全国的に水道管の老朽化が進む中、相次いでいるのが水道料金の値上げだ。新潟市では2025年1月から料金が約3割上昇。戸惑いの声が上がる一方、下水道管の損傷が原因とみられる道路の陥没も発生していて、老朽化をめぐる対策は待ったなしの状況だ。
下水道管損傷で道路陥没も…老朽化による更新時期迎える
新潟市北区の市道で発生した道路の陥没…。陥没の大きさは幅1.4m、深さ1.7mにわたっていて、道路の交通規制が行われていた。
この記事の画像(10枚)県によると、下水道管が損傷したことで周りの土砂が吸い出され、道路の陥没につながった可能性があるという。
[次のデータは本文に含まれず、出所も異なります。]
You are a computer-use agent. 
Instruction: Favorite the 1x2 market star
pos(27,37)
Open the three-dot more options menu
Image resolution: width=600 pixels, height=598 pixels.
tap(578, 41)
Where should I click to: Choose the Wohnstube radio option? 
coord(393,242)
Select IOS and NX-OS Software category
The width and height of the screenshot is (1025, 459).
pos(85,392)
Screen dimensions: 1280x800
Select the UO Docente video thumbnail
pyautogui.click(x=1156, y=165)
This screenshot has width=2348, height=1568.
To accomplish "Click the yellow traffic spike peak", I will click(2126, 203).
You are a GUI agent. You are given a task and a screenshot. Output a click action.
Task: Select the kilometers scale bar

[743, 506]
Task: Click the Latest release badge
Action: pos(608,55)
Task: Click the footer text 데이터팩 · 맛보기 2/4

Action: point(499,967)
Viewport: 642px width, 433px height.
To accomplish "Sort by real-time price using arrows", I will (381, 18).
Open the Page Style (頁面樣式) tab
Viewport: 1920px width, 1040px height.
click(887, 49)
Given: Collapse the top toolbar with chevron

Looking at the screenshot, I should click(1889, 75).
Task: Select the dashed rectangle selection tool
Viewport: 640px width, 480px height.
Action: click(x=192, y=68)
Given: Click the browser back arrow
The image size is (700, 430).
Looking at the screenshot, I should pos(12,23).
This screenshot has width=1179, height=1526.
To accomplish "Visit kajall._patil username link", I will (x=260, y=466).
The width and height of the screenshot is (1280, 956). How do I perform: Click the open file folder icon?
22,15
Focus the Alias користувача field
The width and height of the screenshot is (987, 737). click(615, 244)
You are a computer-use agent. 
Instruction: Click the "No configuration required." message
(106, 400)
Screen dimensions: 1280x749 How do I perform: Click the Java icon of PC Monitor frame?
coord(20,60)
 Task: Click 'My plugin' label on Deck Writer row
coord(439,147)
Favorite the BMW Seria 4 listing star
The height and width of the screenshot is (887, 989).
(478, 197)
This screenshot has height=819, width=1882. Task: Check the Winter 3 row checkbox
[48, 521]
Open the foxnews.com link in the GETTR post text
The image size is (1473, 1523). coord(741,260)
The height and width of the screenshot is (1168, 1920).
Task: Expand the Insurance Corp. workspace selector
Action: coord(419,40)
県下水道課の波塚泰一課長は「全国的に下水道を起因とするような道路陥没が多く発生している事例もある」と話す。
下水道管が原因であれば、早急に補修をしていきたいと話すが、「総じて予算が少ない。あとは老朽化も進んでいるので、対策をやらなければいけない箇所も多くなっていて、まだまだ足りない」と、その実情を明かす。
こうした下水道管だけでなく、水道管の多くは高度経済成長期に敷設され、現在・老朽化による更新時期を迎えている。
新潟市の水道料金“約3割”値上げへ 市民へ理解求める
これにより、工事費用がかさみ、全国で水道料金の値上げが相次いでいる。
特に新潟市では2025年1月から平均29%と大幅に引き上げられる。
この状況に新潟市民からは「30%だと大きい。私らも年金生活だから」「ちょっと大変。電気もガスも上がっている中で、水道料金まで上げられるとなると」「安心安全な水を供給してもらうには、やっぱりかかる。しょうがない」「とりあえず流しっぱなしにしないように、一回一回止める」などの声が聞かれた。
新潟市が水道料金を値上げするのは、約24年ぶりで、その背景には人口減少などによる収入の減少も影響している。
新潟市水道局経営管理課の大場悟史課長は「このままいくと、2025年度には水道事業が成り立たなくなる」と危機感を露わにした。
また、2024年1月の能登半島地震では老朽化した水道管で石川県のほか、県内でも多くの断水が発生。耐震性のある水道管に替え、ライフラインを維持するためにも、大場課長は値上げへの理解を求めている。
「効率化を図りながら、市民の皆様にご迷惑をおかけしないように、引き続き、事業運営をしていきたいと思っているので、何卒ご理解のほどよろしくお願いします」
私たちの生活に欠かせない水道をめぐる環境は大きな転換点を迎えている。